センコーは、物流・商事・ビジネスサポート・ライフサポートなど多彩な事業を展開するセンコーグループの物流を担う中核事業会社である。長らく国産メインフレームのユーザーであったが、ここ数年は「脱ホスト」を掲げ、オープン系サーバーへの完全移行を果たしている。
この合併統合は、ランテックのIT基盤とシステム構築方針に大きな影響を与えることになった。もともと同社はシステム/38時代からのIBM iユーザーで、定温物流に特化したフレッシュ便をはじめとする物流システム、および受発注、配車、請求、売上管理、会計の各システムをRPGで開発し、長年にわたり改修を加えてきた。
しかしセンコーの子会社となったことで、同グループのIT基盤を有効に活用し、共通化を推進することが重要課題となった。

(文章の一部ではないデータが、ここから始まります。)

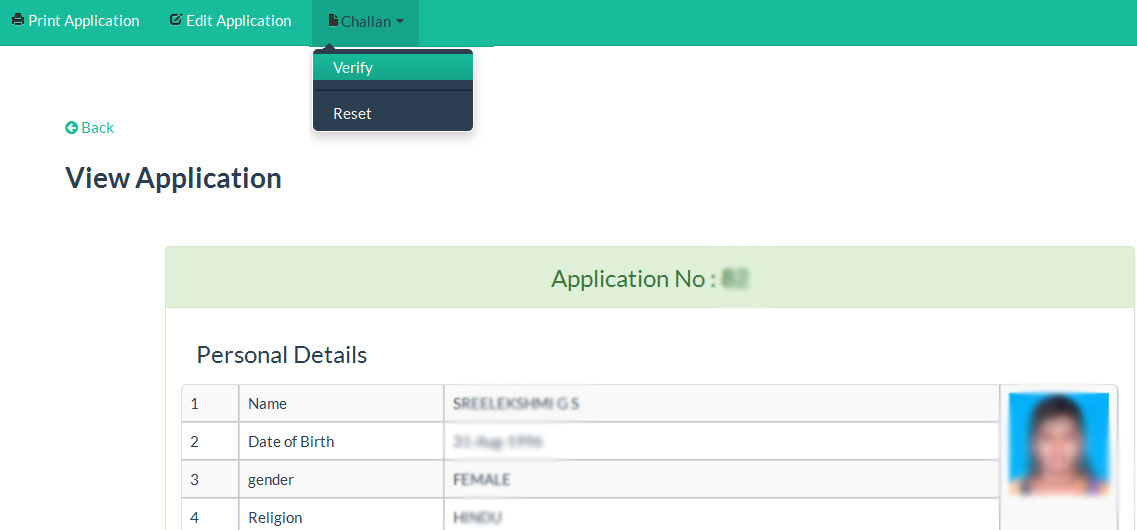Click the file icon beside Challan
Screen dimensions: 1137x530
333,20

2015年には、管理系を中心にしたIT基盤の共通化とランテック独自システムの高度化を目標に据えた2年計画のシステム革新プロジェクトが発足している。
ここでは、起案書や旅費経費精算などのワークフローをセンコーのシステムと共有化、月次データの決算連動、冷蔵設備を備えた新設の物流拠点に対するIT支援、倉庫システムの刷新、インターネット受発注への移行、配送車でのスマートデバイス活用など、多彩なシステム構築が着々と進められた。

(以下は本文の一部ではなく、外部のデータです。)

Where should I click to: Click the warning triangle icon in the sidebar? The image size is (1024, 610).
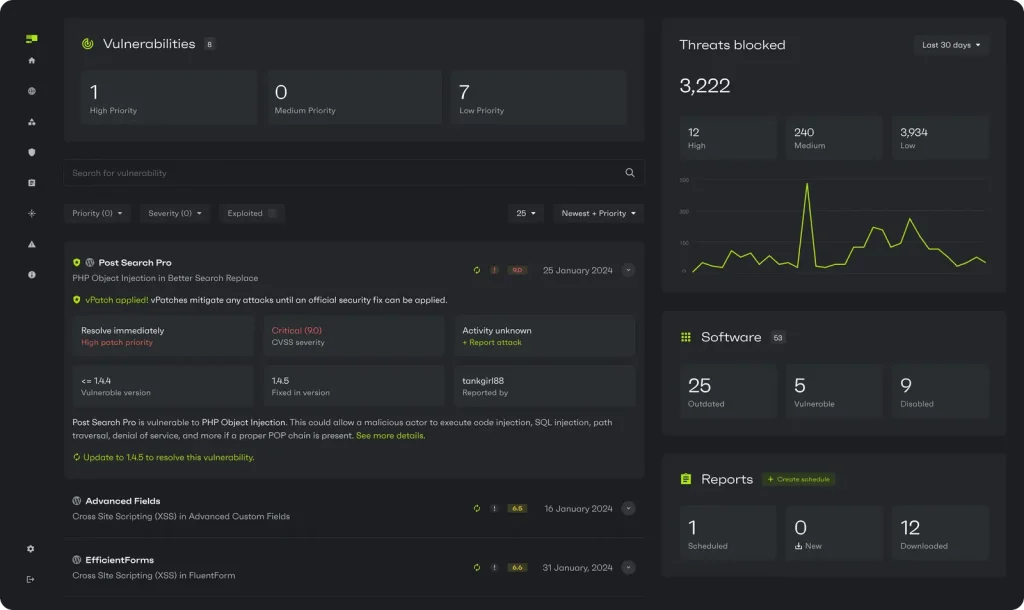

1994年から情報システム部に所属する山川龍次氏が部長に就任したのは、2020年7月のことである。着任して初めて、センコーから派遣されたIT革新担当役員と前任者、そして当時の社長(現会長)の間で、「脱IBM i」を前提にした話し合いが進んでいることを知る。
IT革新担当役員はセンコーでのシステム構築経験が豊富で、「脱ホスト」を提唱した責任者でもあった。「もうメインフレームやIBM iの時代ではない。いつまで使えるかわからないIBM i環境からオープン系へ、一刻も早く移行すべき」との主張がなされた。

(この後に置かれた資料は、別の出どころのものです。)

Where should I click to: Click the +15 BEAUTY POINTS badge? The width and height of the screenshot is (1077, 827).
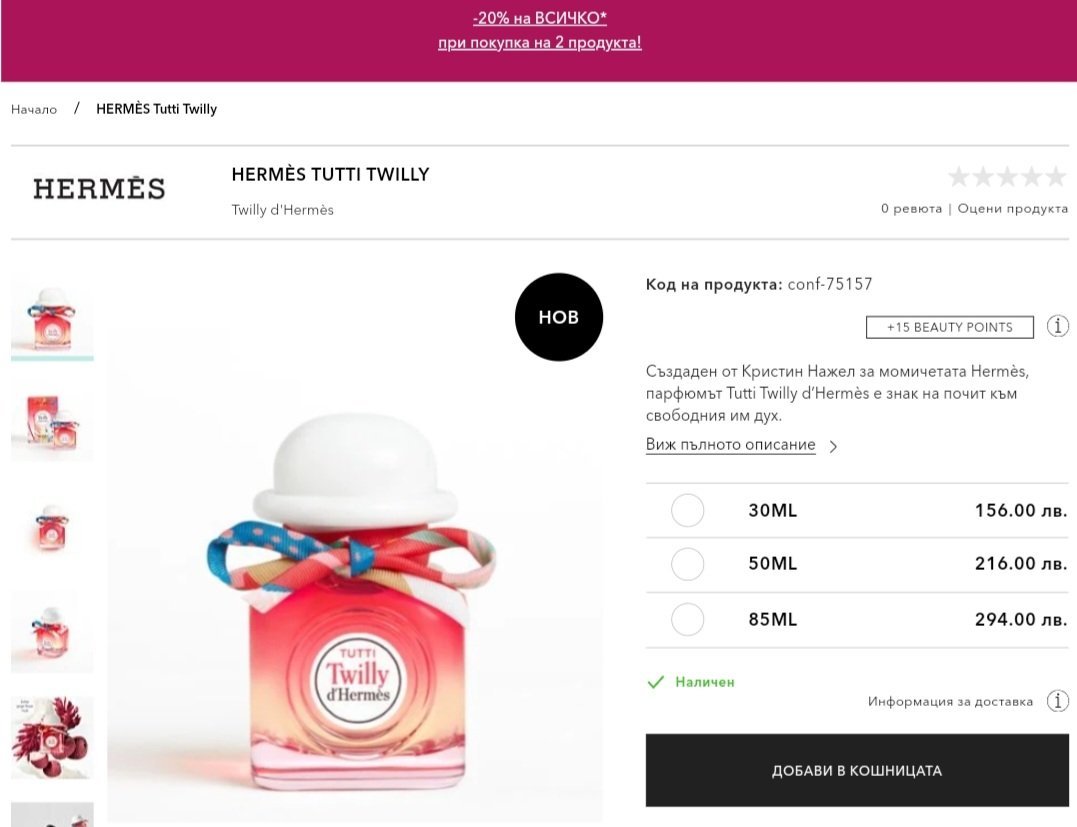pyautogui.click(x=949, y=327)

「脱IBM i」の雰囲気が支配的になりつつあることを知った山川氏は、IBM iの継続を目指し、あらためて現行環境を調査した。そして運用を継続した場合のメリット・デメリット、解決すべき課題などを洗い出し、複数回にわけて、当時の社長とIT革新担当役員を説得した。
まず2028年まで策定されているIBM iのロードマップ(現在は2035年までに延長)を示し、IBM iの製品供給がこの先も保障され、少なくとも今後10年は問題がないこと。物流システムという24時間365日の稼働が要求される環境に対して、信頼性や堅牢性、資産継承性やレスポンスなどの優位性を備えるIBM iは最も適したプラットフォームであることを説明した。さらに今後採用する言語は、現技術者もオープン系技術者も習得可能な中間的な言語を採用し、開発体制の内製化を継続・拡大したいことも付け加えた。
山川氏の熱意ある説得が奏功したのか、これからの5年を見据えたIT全体構想とともに、IBM iの継続案は了承され、その後はIBM iを前提にした次世代の基盤づくりが策定されている。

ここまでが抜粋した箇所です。